Wednesday, February 5, 2014

In Pakistan: A community under threat from fanatics

http://www.leicestermercury.co.uk/
Is it an offence to read the Holy Quran? You would have thought not, but it is – in Pakistan. That is if you are a member of my community, the Ahmadiyya Muslim Community. Because in Pakistan, increasingly in the grip of extremist and fundamentalist thinking, there is little room for enlightened thinking or free debate. Instead, there is oppression – of women, of minorities like Shias, Christians, Hindus, Khojas and indeed of anyone who challenges the status quo. It is in this climate that a 72-year-old British national has been thrown into prison – for reciting the Holy Quran. Mr Masood Ahmad is a member of the Ahmadi Muslim Community, that is declared non-Muslim under Pakistan's constitution and subject to widespread discrimination, violence and abuse.

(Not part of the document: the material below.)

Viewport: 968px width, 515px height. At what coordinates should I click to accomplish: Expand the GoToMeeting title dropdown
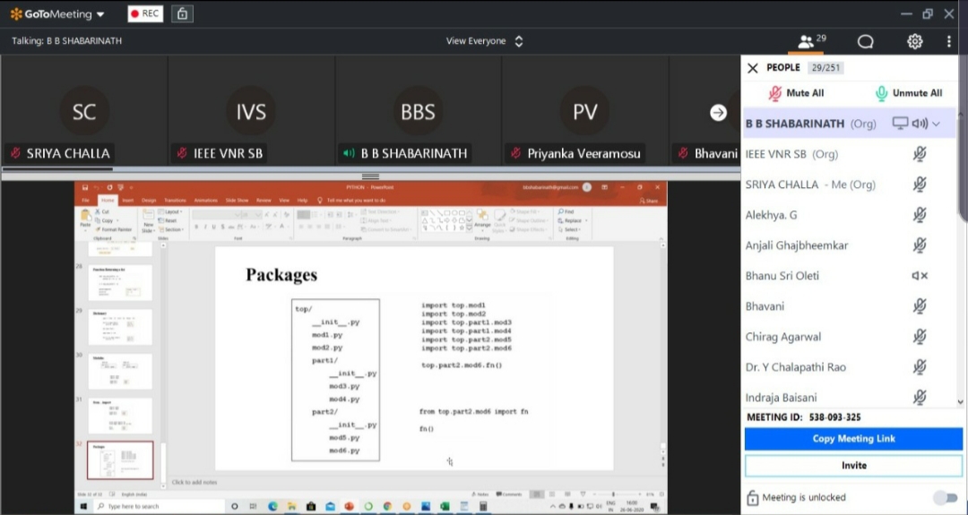coord(99,14)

Mr Ahmad was arrested in Lahore, Punjab province, on December 15 last year after two people from a Muslim extremist group secretly filmed him reading a translation of a verse from the Holy Quran. The accusers posed as patients at a clinic run by Mr Ahmad and after receiving medication stayed to ask religious questions. They questioned him about his faith and used mobile phones to secretly record him reading a verse from the Quran. Mr Ahmad was arrested when a mob, including local clerics, gathered outside a police station demanding he be arrested. His family members fear the country's discriminatory laws are being used to persecute the widower and strip him of his pharmacy. The Muslim extremists are exerting pressure on the provincial government and judges to convict him. The lawyers have filed three different bail applications and it is unacceptable that on the one bail application the extremists occupied the court premises and shouted slogans and threatened the doctor's lawyers and the judge. On the hearing of two bail applications the lawyers of the victim were absent. Mr Ahmad is in the prison and there is a chance he will be killed in custody as the extremist groups are inciting the prisoners to force Mr Ahmad to recant his faith or be killed. Religious hardliners are preaching openly that anyone who murders an Ahmadi Muslim will be assured a place in paradise. His clinic has been illegally occupied by a Muslim leader who incited the community to punish Mr Ahmad so as to obtain possession of his property. The Pakistan government must take action to release Mr Ahmad and ensure that his property is returned to him.